Starting in college, I started signing people up to vote. I stood outside the dining hall for hours, year after year. When I graduated, I worked with an organization for people with disabilities as a volunteer manager and we stood in Union Square and signed people up to vote. In 2016, I phone banked for two months for Hillary Clinton and then got on a bus and went to West Philadelphia to sign up voters. When November came, I was so crushed. I had believed so hard that she would win and wanted it so badly. In addition, I have a thing about wasted time and this pushed that button hard. What had I done it all for?
This year, I was elated when Kamala Harris took the reins for the election. I was inspired by the Democratic Convention. I attended a virtual meeting for a group that was organizing. They talked about phone banking and canvassing. I knew I couldn’t canvas now. The sciatica would not let me be on my feet for that long. Phone banking had been so hard in 2016. I felt that I needed to protect my mental health from direct contact. I had other skills: I was a former volunteer manager. I could coordinate. I finally was tipped to an opportunity to be a dispatch for drivers for the day of Election Day. The short version of that opportunity is that it fell apart. I felt desperation in my heart as we neared the election, knowing that I wasn’t doing everything in my power to help.
But it wasn’t until after the election that I realized what I had done: I had been so protective of my potential pain, just like the sciatica, that I had contributed to a worse pain. Don’t get me wrong, I’m not taking the entire election result on my shoulders. But there are probably many people out there who are just like me: tired, distressed at the idea of engaging in conversations that could be hard, and frustrated that we’re where we are at all. But my actions created a nice, safe, protective bubble around me where the echo chamber said what I wanted to hear, even though I was aware of the other points of view that existed elsewhere.

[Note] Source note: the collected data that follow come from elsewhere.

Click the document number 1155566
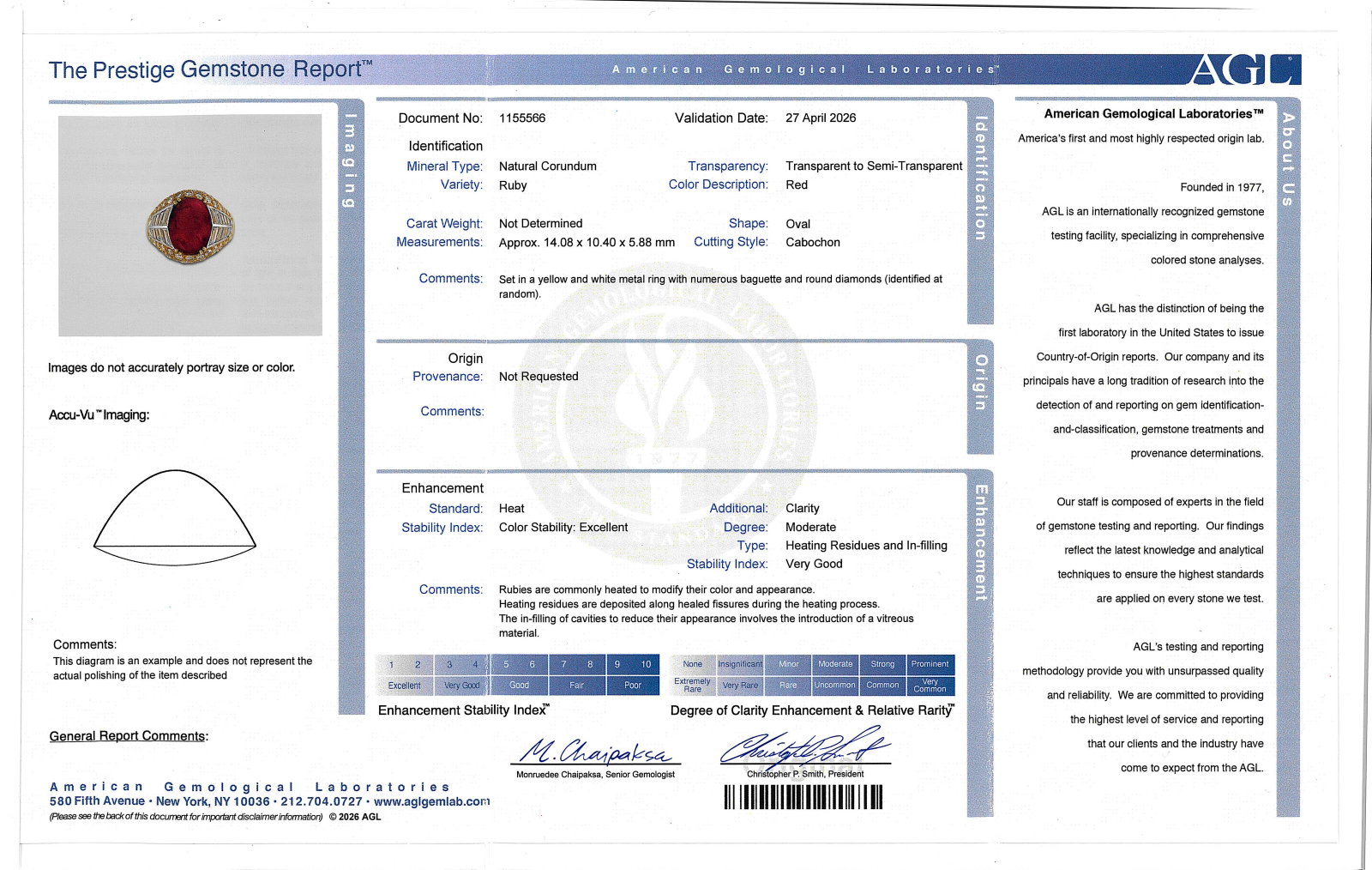Viewport: 1372px width, 870px height. pyautogui.click(x=522, y=118)
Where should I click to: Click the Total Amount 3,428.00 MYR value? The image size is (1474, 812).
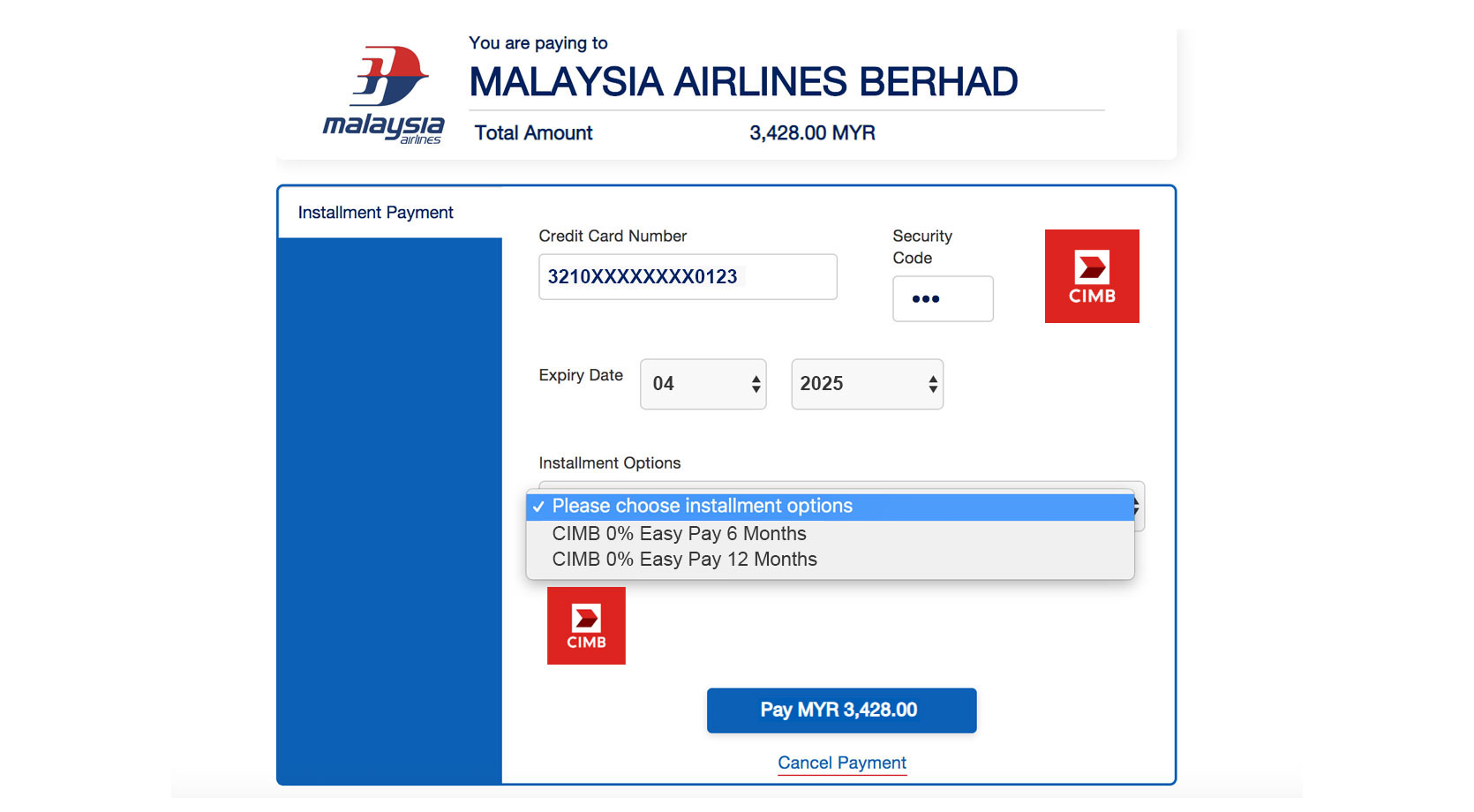point(812,133)
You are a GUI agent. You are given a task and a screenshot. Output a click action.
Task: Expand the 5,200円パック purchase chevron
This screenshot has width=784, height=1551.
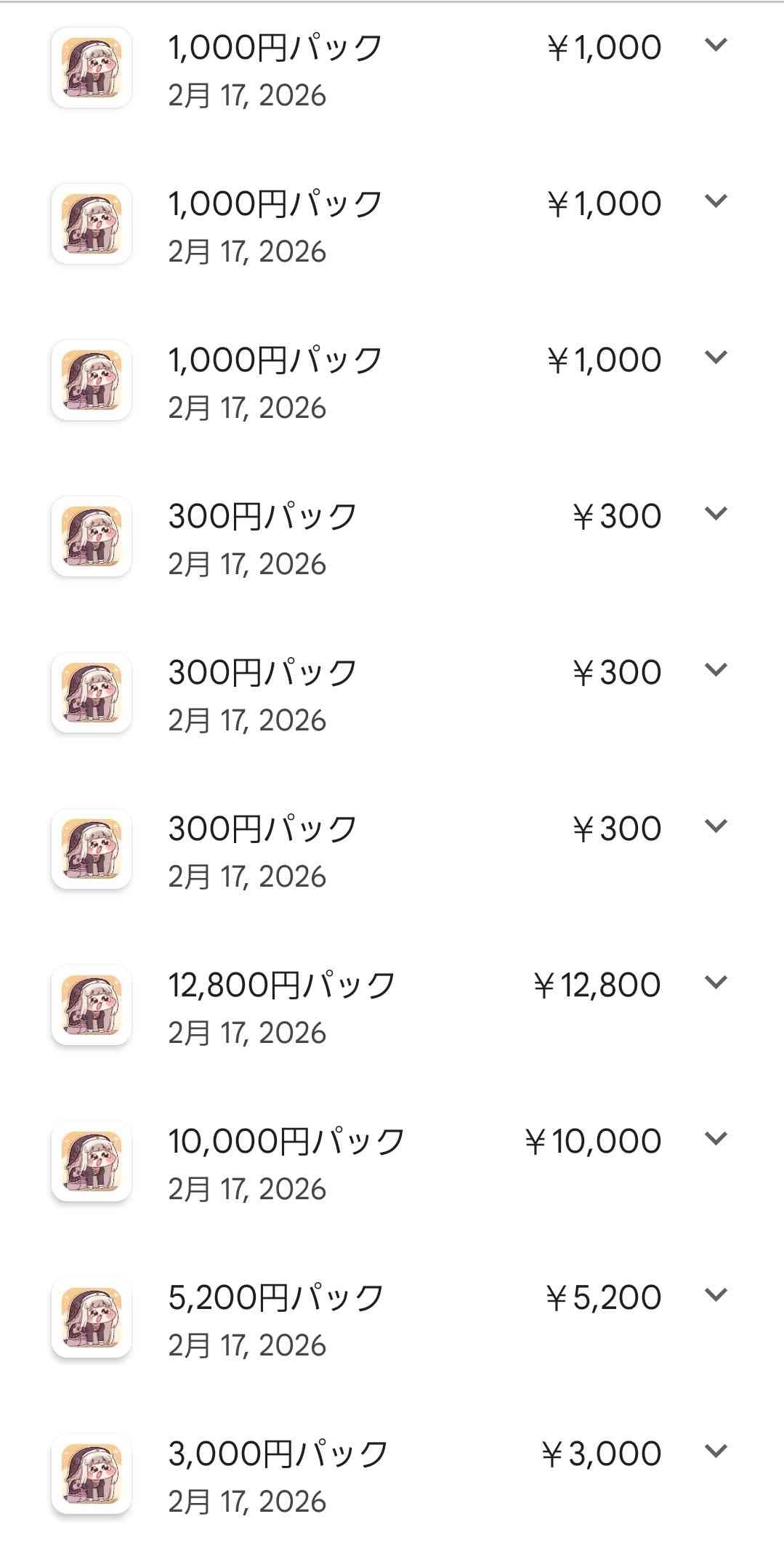(x=716, y=1295)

I protected myself from the pain of those other points of view. I protected myself from hearing the racism, the misogyny, the sexism, the hate because in my gut, I wanted to believe that people are good. I have always been accused of being an idealist and I’ve worn the badge rather proudly, often to a fault. A life long Mets fan, I’ve been taught “Ya Gotta Believe” and, as a fan of “Ted Lasso”, I would also put a posterboard of the word “Believe” above my doorway, if I found it motivating. That is who I am. And it is why it is so hard to look at humans and understand how they find fault with someone they love or what they look like or how much money they make or what gender they are. It’s not that I don’t understand the concepts surrounding hate; it’s that I don’t want to make space for hate in my life. And that’s probably what I was protecting myself from when I wasn’t engaging as deeply as I could have.
So how can I reframe this pain that I am experiencing? I have a lot of guilt. I can own it. But, as with my sciatica, I need to work through the pain. When there is a pressure point for my leg, it is more helpful to breathe into it rather than screaming as screaming will only tighten the muscles surrounding the pressure point. Screaming on social media about the election will not help me; it will only create more stress and pain. I will need to figure out how to refocus my energies to reframe my pain around this to be productive.
What you can expect from future posts…
Not everything will be this heavy. As you can imagine, this is that kind of week. I will also update you on things happening in my writing life, plays that I might be seeing or reading or other stuff that is going on.
As a subscriber, the big bonus that you will get is installations of a darkly humorous monologue that I started in January about my long term relationship with my Epilepsy care and sciatica care.